8 Ocak 2014 Çarşamba

Tarkan, Zeki Müren ve Ben


Tarkan ve Zeki Müren'in yüzlerine baktığım zaman sanki aynada kendimi görüyormuş gibi oluyorum. "İnsanın içi dışına yansırmış" derler ya, ruh halimi onların yüzlerinde de görüyorum; Heteroseksizme rağmen hayata pozitif bakmaya çalışan ama bir tarafı hep hüzünlü. Gülerken bile hüzünle gülen bir yüz. Bu hayattan zevk almıyorum anlamına gelmez ama hüzün bana kendini hiç unutturmuyor. Bu durumu sadece yapıma yükleyerek içinde yaşadığımız dünyanın vicdanını rahatlatmak istemiyorum, bilakis bu yapımı-hüzünlü halimi diri tutan erkek hegemonyasına dokundurarak yaşama hakkımın nasıl gasp edildiğini hatırlatmak istiyorum. (Pardon, yazılarım çok mesaj yüklü oluyormuş. Ne yani, bu dünyanın bize yaşattığı acılara rağmen hepimizin de "düz" mü bakması gerekiyor hayata?)
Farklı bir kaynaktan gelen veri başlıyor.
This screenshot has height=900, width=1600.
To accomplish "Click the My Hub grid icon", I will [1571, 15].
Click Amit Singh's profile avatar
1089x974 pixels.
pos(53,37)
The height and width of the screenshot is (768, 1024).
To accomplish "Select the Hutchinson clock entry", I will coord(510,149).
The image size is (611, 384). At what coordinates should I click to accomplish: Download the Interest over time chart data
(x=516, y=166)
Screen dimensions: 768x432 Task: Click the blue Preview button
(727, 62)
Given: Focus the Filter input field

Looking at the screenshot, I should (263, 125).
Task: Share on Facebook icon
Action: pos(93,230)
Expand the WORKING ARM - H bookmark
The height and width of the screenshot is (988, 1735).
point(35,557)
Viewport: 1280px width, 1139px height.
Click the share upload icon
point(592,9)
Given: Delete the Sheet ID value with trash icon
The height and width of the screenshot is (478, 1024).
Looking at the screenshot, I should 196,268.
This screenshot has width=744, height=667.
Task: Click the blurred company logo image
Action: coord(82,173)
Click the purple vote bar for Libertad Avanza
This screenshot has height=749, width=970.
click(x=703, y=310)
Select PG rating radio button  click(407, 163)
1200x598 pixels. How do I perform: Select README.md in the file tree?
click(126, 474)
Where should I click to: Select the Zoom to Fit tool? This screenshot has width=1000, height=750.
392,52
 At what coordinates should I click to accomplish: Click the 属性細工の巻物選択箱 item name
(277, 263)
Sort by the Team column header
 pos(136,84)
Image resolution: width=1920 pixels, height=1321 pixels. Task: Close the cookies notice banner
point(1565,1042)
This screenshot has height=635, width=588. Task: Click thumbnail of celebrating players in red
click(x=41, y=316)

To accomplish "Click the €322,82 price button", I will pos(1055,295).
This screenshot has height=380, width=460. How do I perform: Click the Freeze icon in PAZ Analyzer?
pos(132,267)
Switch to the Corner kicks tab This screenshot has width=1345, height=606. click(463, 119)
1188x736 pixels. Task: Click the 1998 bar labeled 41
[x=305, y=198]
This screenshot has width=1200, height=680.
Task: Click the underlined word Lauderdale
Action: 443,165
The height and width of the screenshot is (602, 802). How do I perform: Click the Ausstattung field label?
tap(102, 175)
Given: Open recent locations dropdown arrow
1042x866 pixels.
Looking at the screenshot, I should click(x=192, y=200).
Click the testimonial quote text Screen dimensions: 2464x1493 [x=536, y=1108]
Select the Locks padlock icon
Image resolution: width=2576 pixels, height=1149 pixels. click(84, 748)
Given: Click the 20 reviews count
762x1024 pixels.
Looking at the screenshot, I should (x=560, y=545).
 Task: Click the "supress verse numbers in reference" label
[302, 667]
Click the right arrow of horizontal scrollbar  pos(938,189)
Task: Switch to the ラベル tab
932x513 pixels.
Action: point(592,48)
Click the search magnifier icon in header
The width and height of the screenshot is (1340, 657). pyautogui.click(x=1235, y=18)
Eşcinsel hikayelerinde, eşcinsellerin kendilerini eşcinsellerle özdeştirdikleirini hep okuyoruz. Bu eşcinsellerin eşcinsellikleriyle barışamayıp, kimliklerinin göz önünde olanda vücut bulmasıyla alakalı olsa gerek. Ben Zeki Müren'i bir gazete parçasında ilk gördüğümde, "Aaa kendimi buldum" demedim. Tarkan'ı da ilk çıktığı günden beri takip ederim ve, "Aaa, nihayet bizi temsil edebilecek bir temsilcimiz var" diye düşünmedim. Çünkü ben hep kendimdeydim, hep kendimle barışıktım, hep kendimi sevdim, hiç kendimden kaçmadım ve o yüzden de kendimi başka "görünür"lerde aramadım. Onlar da benim gibi biriydi ama beni temsil edemezlerdi. Çünkü benim temsil edilmeye ihtiyacım yoktu. Beni sadece ve sadece ben, kendim temsil edebilirdim. Kimse beni, benden daha iyi anlayamazdı, daha iyi anlatamazdı. Çünkü eşcinselliğe benim gözümle bakabilecekler, benim gibi sevgi ve saygıyla yaklaşabilecekler miydi acaba? Benim gibi eşcinselliklerinin arkasında gururla durabilecekler miydi? Hayır, olmadı öyle bir şey ve olmayacak da.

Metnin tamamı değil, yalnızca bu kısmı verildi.